TRECHO DO DOCUMENTO

━━━━━━━━━━━━━━━━━━━━━━━━━━━━━━

História
Lisboa
V
O quinto quesito formado pela tradição e memorias acerca desta casa celebre é saber:
Em que tempo residiu n' ella o grande Affonso de Albuquerque?
Já desfizemos o erro de alguns escriptores afirmarem que Affonso de Albuquerque morava na Casa dos Bicos, porque mostrámos, com documento authentico, que ella fôra edificada por seu filho natural, annos depois da morte de seu pae.
Agora cumpre averiguar se tal asserção se referia ao filho, por haver tomado o mesmo nome glorioso.
Dissemos n'um dos artigos antecedentes, que o filho de Affonso de Albuquerque, além da Casa dos Bicos fizera uma grande residencia e quinta em Azeitão que denominou do Paraizo, e hoje se chama da Bacalhôa. Era natural que alli quizesse viver, porque até edificou, tambem á sua custa, uma egreja a S. Simão, para sua sepultura e para a dos ossos de seu glorioso pae.
É certo porém que fez alli pouca persistencia, porque tendo feito as pazes com el-rei D João III, este o nomeou vedor da sua fazenda - cargo em que foi tão diligente diz (Barbosa Machado) no obséquio do seu principe, como desinteressado no augmento proprio. Este emprego lhe deu o soberano por ver que era dotado de insigne prudencia, alcançada com a lição dos livros e continua administração dos negocios do municipio, de que foi presidente, como já notámos.
Estes cargos o retinham necessariamente longe de Azeitão, onde quando voltou da Saboya tencionava acaso desterrar-se da corte.
Foi então que residiu na sua casa dos Bicos, ainda chamada dos Diamantes, não se retirando de Lisboa nem sequer durante a peste de 1569, quando já não era vedor da fazenda por ter fallecido D. João III, mas sim presidente do senado. « N'esta grande calamidade, dizem as memorias do tempo, manifestou grande capacidade e providencia, applicando todos os meios para evitar os calamitosos damnos que em toda a cidade causava a peste, que com horrorosa voracidade tinha consumido a muitos milhares de homens, devendo-se á sua compassiva vigilancia o total exterminio de tão medonho flagello.»
O rei e a corte tinham fugido para Évora, e Affonso de Albuquerque contava quasi setenta annos. Vê- se que n'aquelles tempos não se corroiam e gastavam tão cedo, como hoje em dia os homens publicos.
Se porém não pôde em vida lograr-se de tão deliciosa residencia, como era a sua quinta de Azeitão, para lá foi dormir o somno eterno, conforme dispozera em seu testamento.

━━━━━━━━━━━━━━━━━━━━━━━━━━━━━━

MATERIAL FORNECIDO

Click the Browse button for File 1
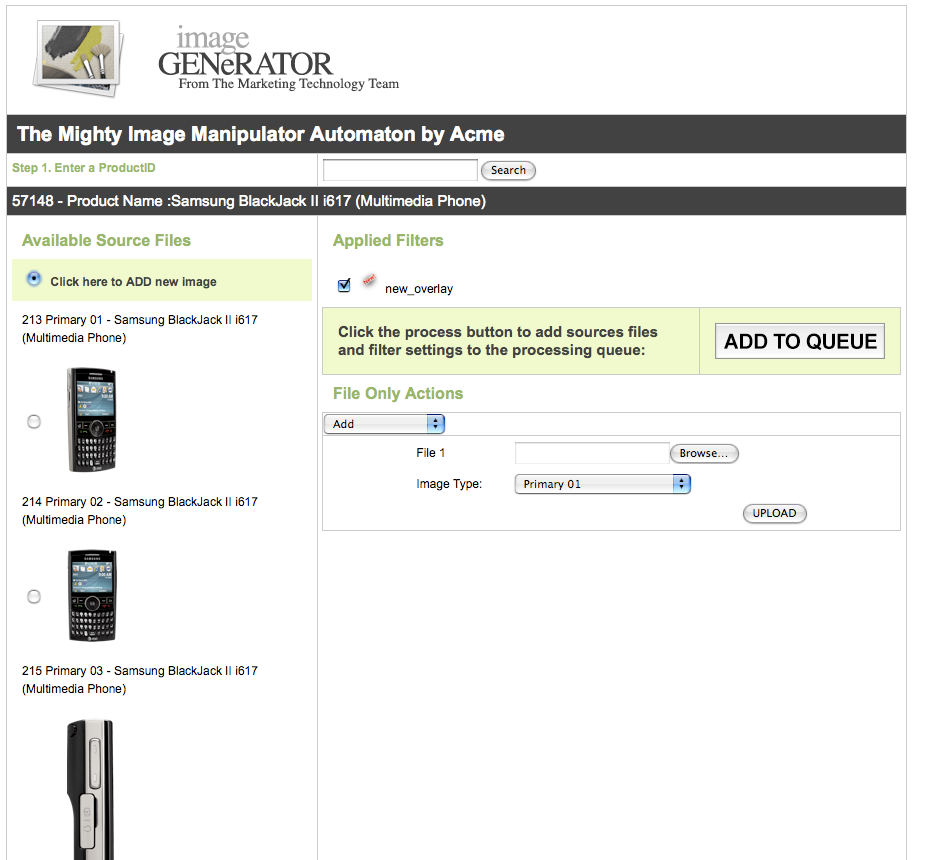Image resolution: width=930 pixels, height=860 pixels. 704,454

━━━━━━━━━━━━━━━━━━━━━━━━━━━━━━

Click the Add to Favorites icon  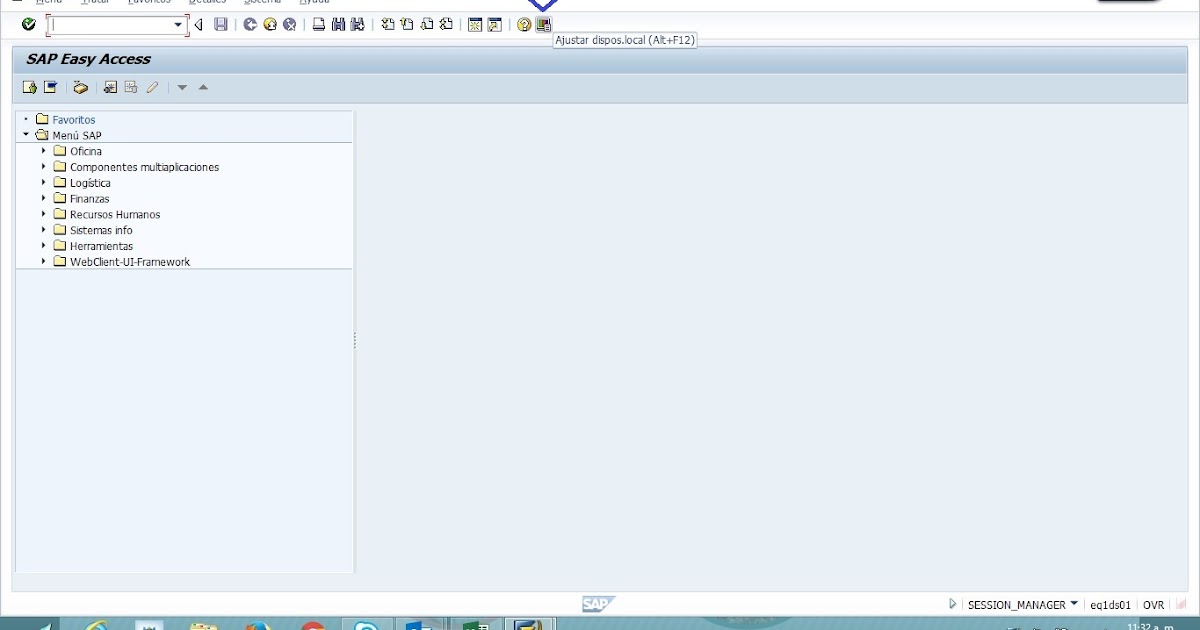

━━━━━━━━━━━━━━━━━━━━━━━━━━━━━━

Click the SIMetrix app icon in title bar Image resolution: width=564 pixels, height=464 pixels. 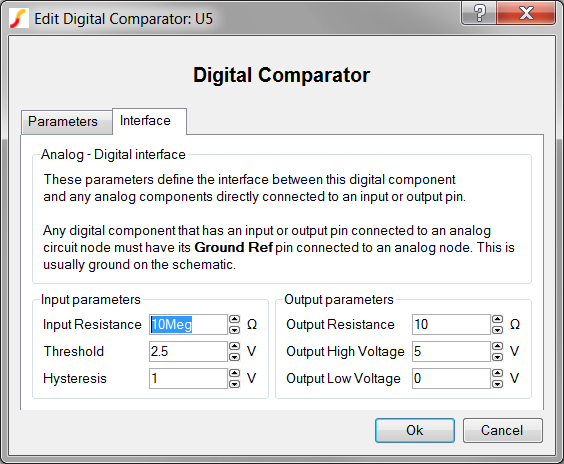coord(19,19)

━━━━━━━━━━━━━━━━━━━━━━━━━━━━━━

SUAS TAREFAS
**a.** Liste todas as localidades geográficas (cidades, vilas ou regiões) mencionadas no texto sobre a Casa dos Bicos, com a grafia que nele aparece.
**b.** Transcreva do texto sobre a Casa dos Bicos tudo o que vai de "Já desfizemos o" até "seu glorioso pae.", sem alterar nada.

RESPOSTAS
**a.**
Lisboa
Azeitão
Saboya
Évora

**b.**
Já desfizemos o erro de alguns escriptores afirmarem que Affonso de Albuquerque morava na Casa dos Bicos, porque mostrámos, com documento authentico, que ella fôra edificada por seu filho natural, annos depois da morte de seu pae.
Agora cumpre averiguar se tal asserção se referia ao filho, por haver tomado o mesmo nome glorioso.
Dissemos n'um dos artigos antecedentes, que o filho de Affonso de Albuquerque, além da Casa dos Bicos fizera uma grande residencia e quinta em Azeitão que denominou do Paraizo, e hoje se chama da Bacalhôa. Era natural que alli quizesse viver, porque até edificou, tambem á sua custa, uma egreja a S. Simão, para sua sepultura e para a dos ossos de seu glorioso pae.